**Task data:**

****

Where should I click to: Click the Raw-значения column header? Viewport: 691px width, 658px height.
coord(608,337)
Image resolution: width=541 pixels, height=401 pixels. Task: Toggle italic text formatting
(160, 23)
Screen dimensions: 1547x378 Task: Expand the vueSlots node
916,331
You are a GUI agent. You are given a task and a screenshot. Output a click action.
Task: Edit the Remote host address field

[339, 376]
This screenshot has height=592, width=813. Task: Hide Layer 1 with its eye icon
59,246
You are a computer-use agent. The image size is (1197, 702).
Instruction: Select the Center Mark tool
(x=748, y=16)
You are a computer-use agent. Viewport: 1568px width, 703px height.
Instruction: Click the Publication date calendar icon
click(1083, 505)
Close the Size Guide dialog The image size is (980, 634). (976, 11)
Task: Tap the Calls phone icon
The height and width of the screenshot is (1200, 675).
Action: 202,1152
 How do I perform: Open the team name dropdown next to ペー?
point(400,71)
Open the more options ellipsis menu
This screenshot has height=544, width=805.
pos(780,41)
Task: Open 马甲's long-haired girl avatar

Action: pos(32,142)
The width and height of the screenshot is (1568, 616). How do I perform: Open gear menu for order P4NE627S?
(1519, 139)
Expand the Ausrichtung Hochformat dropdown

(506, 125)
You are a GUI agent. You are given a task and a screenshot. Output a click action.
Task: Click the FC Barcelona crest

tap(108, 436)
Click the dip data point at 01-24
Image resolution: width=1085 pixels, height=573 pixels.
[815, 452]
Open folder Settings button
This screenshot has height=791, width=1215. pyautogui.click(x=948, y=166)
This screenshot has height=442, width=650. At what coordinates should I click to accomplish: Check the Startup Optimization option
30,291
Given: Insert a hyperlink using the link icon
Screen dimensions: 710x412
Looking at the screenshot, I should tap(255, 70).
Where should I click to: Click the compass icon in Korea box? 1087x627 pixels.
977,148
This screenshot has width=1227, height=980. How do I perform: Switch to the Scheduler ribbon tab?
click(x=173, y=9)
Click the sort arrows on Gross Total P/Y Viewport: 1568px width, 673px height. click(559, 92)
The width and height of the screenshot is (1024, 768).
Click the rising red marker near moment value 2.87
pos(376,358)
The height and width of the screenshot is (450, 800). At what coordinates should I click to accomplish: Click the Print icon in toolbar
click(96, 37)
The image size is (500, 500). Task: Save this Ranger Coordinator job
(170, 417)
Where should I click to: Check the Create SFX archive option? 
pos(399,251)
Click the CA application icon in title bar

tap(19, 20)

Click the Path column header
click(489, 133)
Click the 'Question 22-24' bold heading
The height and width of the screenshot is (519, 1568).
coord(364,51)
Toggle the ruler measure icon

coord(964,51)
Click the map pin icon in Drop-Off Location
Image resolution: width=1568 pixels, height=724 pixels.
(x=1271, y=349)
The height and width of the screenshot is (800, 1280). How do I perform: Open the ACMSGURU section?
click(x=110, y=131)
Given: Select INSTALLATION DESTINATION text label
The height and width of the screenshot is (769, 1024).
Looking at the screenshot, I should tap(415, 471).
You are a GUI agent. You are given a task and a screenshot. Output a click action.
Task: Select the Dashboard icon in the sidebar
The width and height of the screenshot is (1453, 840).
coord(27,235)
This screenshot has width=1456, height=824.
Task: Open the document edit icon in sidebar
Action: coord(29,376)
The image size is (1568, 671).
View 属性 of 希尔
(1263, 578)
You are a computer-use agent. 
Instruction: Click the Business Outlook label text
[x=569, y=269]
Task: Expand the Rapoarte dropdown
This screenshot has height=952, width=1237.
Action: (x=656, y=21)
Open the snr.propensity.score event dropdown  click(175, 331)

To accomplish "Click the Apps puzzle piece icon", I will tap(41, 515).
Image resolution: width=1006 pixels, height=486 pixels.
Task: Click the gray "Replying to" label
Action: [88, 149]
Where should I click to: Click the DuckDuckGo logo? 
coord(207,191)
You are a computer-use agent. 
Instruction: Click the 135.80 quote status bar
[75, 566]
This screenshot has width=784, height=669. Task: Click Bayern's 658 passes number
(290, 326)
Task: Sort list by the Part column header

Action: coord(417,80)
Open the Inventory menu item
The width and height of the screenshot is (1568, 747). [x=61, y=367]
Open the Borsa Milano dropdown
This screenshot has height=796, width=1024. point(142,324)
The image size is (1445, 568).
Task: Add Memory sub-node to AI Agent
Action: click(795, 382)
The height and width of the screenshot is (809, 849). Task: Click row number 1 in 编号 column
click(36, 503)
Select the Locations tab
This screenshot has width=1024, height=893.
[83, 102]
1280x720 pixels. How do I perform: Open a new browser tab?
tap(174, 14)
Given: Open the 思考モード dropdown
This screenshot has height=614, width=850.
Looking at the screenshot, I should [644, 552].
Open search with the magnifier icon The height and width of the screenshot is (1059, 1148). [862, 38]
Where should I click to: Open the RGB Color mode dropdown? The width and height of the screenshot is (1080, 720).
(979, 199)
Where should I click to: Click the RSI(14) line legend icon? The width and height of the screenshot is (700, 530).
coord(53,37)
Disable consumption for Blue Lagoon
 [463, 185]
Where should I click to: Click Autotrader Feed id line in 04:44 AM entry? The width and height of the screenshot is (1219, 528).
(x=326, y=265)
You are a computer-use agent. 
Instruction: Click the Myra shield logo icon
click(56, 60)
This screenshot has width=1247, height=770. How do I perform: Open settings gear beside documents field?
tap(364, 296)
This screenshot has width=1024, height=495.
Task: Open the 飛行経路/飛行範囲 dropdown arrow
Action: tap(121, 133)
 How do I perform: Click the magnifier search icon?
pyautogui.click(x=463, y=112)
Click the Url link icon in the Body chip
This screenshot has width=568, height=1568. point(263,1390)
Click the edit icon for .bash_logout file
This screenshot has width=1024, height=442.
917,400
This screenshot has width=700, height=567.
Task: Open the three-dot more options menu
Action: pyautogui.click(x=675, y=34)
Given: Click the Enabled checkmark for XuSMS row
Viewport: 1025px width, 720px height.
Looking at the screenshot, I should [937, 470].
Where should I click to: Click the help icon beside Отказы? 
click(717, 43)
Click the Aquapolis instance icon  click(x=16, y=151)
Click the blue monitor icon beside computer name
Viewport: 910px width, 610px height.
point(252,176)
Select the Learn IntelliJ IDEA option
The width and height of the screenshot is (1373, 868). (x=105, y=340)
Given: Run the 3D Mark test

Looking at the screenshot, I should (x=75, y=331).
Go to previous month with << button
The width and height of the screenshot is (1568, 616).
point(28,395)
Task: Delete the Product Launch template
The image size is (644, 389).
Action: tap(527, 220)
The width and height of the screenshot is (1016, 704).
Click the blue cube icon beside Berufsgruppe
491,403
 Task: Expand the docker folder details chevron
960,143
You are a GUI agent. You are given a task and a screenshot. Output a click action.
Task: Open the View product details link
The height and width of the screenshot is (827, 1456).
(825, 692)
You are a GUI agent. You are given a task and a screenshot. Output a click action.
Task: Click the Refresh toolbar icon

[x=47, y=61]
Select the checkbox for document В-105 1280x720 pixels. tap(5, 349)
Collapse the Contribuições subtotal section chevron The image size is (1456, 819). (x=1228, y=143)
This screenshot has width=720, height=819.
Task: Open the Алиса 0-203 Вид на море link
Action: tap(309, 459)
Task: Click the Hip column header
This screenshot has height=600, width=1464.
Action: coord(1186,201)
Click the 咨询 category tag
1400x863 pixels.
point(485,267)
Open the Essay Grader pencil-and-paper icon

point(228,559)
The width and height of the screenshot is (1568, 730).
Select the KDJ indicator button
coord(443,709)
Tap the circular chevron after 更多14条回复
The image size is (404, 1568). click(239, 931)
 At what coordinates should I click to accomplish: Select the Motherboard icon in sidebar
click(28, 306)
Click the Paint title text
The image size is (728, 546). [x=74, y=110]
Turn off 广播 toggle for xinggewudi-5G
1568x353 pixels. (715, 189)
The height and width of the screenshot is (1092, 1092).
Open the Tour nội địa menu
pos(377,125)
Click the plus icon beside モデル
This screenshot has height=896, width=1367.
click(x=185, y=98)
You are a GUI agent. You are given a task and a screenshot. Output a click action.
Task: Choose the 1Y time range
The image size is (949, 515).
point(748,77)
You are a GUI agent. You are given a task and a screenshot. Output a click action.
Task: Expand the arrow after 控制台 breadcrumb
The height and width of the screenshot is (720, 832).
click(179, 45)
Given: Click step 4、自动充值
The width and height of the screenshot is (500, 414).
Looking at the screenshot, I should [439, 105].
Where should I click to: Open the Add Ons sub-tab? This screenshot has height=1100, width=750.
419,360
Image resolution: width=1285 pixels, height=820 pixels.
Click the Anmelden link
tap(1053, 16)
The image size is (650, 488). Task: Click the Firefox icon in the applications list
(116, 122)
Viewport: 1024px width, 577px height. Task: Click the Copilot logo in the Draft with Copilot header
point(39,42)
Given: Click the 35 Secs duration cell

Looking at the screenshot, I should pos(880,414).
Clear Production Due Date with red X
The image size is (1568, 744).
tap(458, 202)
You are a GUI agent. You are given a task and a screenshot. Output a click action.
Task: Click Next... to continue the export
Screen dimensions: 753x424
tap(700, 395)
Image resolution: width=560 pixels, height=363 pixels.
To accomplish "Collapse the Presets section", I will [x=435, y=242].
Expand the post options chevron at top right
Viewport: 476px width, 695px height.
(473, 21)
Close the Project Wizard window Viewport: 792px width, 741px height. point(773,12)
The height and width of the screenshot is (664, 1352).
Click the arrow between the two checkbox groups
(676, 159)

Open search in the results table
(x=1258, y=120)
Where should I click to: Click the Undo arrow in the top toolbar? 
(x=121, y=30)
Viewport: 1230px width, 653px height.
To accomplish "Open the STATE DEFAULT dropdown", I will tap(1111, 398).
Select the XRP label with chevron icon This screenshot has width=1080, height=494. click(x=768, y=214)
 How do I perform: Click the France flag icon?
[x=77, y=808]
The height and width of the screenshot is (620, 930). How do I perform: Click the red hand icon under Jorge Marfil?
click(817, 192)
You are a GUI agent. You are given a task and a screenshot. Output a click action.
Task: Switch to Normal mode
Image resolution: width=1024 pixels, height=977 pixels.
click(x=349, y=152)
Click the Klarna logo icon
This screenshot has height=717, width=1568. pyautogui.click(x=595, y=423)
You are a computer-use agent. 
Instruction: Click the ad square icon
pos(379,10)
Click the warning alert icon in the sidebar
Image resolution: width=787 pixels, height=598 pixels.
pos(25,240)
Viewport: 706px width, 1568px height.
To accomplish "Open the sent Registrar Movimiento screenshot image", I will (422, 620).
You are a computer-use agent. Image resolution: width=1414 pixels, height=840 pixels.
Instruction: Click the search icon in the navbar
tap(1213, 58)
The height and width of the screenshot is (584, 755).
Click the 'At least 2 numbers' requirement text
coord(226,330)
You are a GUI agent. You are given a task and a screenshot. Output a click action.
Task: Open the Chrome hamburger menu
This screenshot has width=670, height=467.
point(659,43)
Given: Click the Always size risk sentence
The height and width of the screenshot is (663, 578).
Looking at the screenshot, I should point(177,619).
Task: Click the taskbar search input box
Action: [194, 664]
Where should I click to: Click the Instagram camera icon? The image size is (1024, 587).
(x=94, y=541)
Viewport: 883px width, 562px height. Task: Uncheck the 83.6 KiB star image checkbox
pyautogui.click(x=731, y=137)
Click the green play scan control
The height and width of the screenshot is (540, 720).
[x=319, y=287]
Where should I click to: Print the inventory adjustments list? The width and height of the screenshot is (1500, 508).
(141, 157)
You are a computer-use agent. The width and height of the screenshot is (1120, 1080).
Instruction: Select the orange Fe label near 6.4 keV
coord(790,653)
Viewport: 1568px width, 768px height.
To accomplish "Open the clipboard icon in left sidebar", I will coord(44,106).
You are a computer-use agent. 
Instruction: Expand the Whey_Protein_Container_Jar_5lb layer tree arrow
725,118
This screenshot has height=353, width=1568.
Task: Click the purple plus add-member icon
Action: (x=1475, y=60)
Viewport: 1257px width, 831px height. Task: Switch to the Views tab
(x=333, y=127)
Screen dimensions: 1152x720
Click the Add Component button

****

**Exercise instructions:** Report every line of the records that contains the word "Close".

**Answer box:**
Close the Size Guide dialog The image size is (980, 634). (976, 11)
Close the Project Wizard window Viewport: 792px width, 741px height. point(773,12)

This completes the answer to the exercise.